The film is grounded on the historical issue so-called the ‘Stolen Generation’. Though it carries a political sense, the feminist theme creates a mild touch, and is gently absorbed by the audience. The movie, therefore, serves a heartwarming, emotional story to enjoy, and also stands as an important social document in Australian history.
The notion of ‘nationalism’ is depicted noticeably all over the movie’s storyline. Nationalism helps to make a country independent of foreign domination (Jacka 1993, p.111). Thus, the film is differentiated itself from the trend of Americanization which has been dominating domestic box offices. Two major national stories are illustrated through the girls’ journey. Firstly, it is the contrary in perspectives between two societies – the ‘White’ and the ‘Colour’ people. As stated by the Chief Protector of the Aborigine Populace, Mr. Neville (Kenneth Branagh) that “in spite of himself, the native must be helped”, Australian Government perceived its policy as generous and in-need for the natives. However, the Aboriginal took this on opposite view. It is inhuman and cruel as Molly affirmed “make me sick … these people”. She looks at the White people as scary as ‘monsters’. This can be felt by the audience through her ‘hard-breathing’ sound when walking towards Mr. Neville, or her numb-face expressions every time confronting with any White persons. Questions that are being raised throughout the film include ‘what is the authority for one to decide what other people should be?’, and ‘to what extent one can judge whether others are in-need of our helps? ’. The running, screaming, crying scenes all illustrate the Aboriginal’s anger for the Government’s interference in their lives which is always masked with kind purposes. The movie stirs again the debate over the claims of the ‘Stolen Generation’ by successfully contrasting different views on the Government’s civilization policy in the 1930s.

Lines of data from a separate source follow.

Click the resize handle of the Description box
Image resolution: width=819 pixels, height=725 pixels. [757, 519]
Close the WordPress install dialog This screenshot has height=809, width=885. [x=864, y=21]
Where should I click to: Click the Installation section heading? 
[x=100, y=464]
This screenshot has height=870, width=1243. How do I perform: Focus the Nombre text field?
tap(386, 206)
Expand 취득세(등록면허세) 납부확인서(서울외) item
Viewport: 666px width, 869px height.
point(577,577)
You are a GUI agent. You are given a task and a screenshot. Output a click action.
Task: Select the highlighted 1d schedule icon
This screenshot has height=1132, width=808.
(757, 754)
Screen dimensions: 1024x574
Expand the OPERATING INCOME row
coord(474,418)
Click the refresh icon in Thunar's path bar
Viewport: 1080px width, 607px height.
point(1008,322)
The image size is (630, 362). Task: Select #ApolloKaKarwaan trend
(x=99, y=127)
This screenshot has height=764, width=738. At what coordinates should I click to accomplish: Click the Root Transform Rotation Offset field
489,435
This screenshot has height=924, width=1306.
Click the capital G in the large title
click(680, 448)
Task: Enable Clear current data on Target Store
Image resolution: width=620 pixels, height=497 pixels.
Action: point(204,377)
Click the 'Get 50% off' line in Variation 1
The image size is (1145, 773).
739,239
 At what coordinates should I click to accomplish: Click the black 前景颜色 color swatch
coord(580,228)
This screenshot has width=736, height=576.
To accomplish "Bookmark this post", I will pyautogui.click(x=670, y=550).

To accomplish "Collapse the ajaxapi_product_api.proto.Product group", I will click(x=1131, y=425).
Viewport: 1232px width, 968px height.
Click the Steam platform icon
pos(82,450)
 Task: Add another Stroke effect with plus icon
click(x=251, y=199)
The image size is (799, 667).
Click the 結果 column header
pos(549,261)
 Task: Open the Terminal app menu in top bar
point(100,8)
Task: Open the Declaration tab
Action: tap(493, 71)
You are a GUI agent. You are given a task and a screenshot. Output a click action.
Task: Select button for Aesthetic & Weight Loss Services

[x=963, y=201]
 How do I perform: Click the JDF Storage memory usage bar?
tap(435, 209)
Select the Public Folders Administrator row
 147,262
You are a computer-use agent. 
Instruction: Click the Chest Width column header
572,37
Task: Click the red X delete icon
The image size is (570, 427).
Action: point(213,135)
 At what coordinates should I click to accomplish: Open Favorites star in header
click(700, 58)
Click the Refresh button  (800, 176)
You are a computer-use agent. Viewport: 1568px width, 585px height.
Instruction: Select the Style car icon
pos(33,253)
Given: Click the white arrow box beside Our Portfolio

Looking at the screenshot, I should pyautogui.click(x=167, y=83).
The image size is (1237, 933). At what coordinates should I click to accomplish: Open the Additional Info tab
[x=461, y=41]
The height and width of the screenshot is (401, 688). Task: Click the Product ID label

Secondly, it is the confusion lies in the definition of the word ‘country’. The Federation in 1901 has reunited Australia as one country. However, the Aboriginal girls only see ‘Jigalong’ as their country. This is proven by the narrations at the end “Daisy and me, we’re here, living in our Country … Jigalong”. Although they are still living in same country, they do not feel it as ‘home’ because they are allowed to speak in their mother language which should be freely used in a ‘home’ country. This represents a true situation for Aboriginals in the Stolen Generation. They have suffered from destruction of identity, family life and culture. They were struggling on the way to find back their ‘origins’. But this is a half-chance journey. Some may succeed as Molly and Daisy; some may end up like Gracey and never return to their ‘home’ country. This journey does not only require physical strength but also an eternal flame of hope. We never see defeat in Molly’s eyes. The character makes us believe that she is the one who can bring the unexpected into expectable.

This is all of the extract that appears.